Just because they experience what would appear to be accelerated aging outwardly, doesn't mean they will die any sooner, said S. Jay Olshansky, a demographer at the University of Illinois at Chicago, whose study appears in the Journal of the American Medical Association.
Olshansky became interested in the subject earlier this summer when President Barack Obama celebrated his 50th birthday in Chicago, their shared hometown.
Media coverage highlighted before and after pictures focused on the 44th U.S. president's graying hair and deepening wrinkles, and repeated the common refrain that the commander in chief tends to age at twice the rate as the rest of us.
That would imply that they died sooner than the rest of us, Olshansky said in a telephone interview.

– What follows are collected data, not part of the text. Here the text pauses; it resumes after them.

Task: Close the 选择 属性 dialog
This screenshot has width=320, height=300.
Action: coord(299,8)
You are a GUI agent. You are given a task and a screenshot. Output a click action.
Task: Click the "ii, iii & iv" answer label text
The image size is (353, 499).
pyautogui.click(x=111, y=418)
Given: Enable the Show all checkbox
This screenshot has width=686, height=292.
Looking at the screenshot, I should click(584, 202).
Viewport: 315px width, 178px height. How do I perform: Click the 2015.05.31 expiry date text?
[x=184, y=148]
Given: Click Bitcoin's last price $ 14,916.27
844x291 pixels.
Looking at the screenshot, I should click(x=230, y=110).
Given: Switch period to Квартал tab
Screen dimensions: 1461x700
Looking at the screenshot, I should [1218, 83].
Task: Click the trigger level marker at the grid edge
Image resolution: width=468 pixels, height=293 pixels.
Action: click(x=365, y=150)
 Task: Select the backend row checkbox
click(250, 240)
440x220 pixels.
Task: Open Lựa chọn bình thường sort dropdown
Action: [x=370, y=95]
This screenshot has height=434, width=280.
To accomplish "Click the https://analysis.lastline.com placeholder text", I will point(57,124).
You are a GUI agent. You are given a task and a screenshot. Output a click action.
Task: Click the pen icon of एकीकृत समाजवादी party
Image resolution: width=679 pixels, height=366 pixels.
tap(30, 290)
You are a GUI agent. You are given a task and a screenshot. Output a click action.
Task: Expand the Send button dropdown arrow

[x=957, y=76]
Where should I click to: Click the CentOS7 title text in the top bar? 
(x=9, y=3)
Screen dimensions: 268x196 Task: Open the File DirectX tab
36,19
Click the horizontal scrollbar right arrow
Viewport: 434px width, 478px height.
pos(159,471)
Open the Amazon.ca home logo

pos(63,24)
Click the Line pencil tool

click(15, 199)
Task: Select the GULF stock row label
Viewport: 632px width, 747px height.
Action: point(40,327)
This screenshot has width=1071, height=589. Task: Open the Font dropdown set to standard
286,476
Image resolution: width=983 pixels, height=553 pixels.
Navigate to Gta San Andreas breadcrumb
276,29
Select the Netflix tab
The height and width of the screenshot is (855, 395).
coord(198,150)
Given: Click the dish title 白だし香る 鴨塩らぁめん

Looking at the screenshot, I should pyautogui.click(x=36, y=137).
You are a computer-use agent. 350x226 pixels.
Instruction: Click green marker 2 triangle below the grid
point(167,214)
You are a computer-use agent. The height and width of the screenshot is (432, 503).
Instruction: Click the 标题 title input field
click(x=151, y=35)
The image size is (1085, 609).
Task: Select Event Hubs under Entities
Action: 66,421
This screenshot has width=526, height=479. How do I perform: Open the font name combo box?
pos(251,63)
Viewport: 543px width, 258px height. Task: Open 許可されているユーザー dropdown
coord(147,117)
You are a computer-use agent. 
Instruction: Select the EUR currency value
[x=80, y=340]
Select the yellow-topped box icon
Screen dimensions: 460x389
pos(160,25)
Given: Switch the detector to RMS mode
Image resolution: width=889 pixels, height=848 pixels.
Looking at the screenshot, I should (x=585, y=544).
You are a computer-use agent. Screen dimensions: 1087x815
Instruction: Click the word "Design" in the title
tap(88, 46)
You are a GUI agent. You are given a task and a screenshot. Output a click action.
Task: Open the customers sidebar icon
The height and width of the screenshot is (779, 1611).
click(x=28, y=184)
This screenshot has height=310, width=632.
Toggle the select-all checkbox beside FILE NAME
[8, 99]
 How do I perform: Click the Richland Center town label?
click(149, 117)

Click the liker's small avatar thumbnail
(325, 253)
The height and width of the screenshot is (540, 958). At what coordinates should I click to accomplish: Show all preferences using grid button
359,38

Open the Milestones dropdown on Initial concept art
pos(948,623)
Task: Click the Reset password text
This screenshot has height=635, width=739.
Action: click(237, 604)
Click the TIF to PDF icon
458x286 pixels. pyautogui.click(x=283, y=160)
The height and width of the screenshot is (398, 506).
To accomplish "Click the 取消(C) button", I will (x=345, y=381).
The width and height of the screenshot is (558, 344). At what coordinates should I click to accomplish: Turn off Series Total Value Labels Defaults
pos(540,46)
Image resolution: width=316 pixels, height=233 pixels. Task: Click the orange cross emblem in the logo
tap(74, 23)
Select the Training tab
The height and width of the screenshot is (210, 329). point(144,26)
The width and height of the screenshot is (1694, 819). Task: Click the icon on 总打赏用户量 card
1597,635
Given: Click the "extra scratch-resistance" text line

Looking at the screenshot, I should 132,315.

He decided to test that theory.
Olshansky calculated how long U.S. presidents would have been expected to live based on their age and the year in which they were inaugurated and compared it to how long they actually lived. The four presidents who were assassinated were excluded from the study.
To estimate the toll serving as U.S. president took, he subtracted two days for every one day in office, approximating the effects of aging at twice the normal rate. At that rate, a four-year term would cut a president's estimated remaining lifespan by eight years.
NOT THE STRESS THAT KILLS
Olshansky found that 23 of the 34 U.S. presidents who died from natural causes did not appear to have their lives cut short by the stress of leading the nation. They lived longer than men of their same age and era - and in many instances far longer.
For example, the average age of the first eight presidents at their time of death was 79.8 years - during a time when life expectancy at birth for men was less than 40.
The reason is likely the effects of advanced education and better access to healthcare, Olshansky said.
All of these presidents benefited from the trifecta of exceptional wealth, almost all were highly educated and all of them had access to medical care, said Olshansky, who noted that there was no scientific way to directly measure the rate of biological aging.
At the time of inauguration, the average age of presidents in the study was 55.1, which means they managed to avoid illness and infectious disease long enough to reach that age and run for office.
They have survived the early perilous decades of life, Olshansky said. That is not trivial.
He said the most recent eight presidents who died of natural causes lived an average of 1.8 years longer than the first eight. Olshansky attributed that finding to advances in medical care.
As for the before and after photographs, Olshansky said stress may increase the visible signs of aging, but it does not shorten a president's lifespan.
It is a very clever way of expressing an important principle of what we call successful aging, Dr. William Hall, an aging expert at the University of Rochester Medical Center, said in a telephone interview. Hall was not involved in Olshansky's research.
But not all the presidents included in the study fared so well, according to Olshansky, who said 11 died earlier than expected at an average age of 62.1 years, compared to an estimated lifespan of 67.8 years. Many of these presidents held office between the years of 1841 and 1923, he noted.
For some reason, in that window of time those presidents didn't do that well, Olshansky said.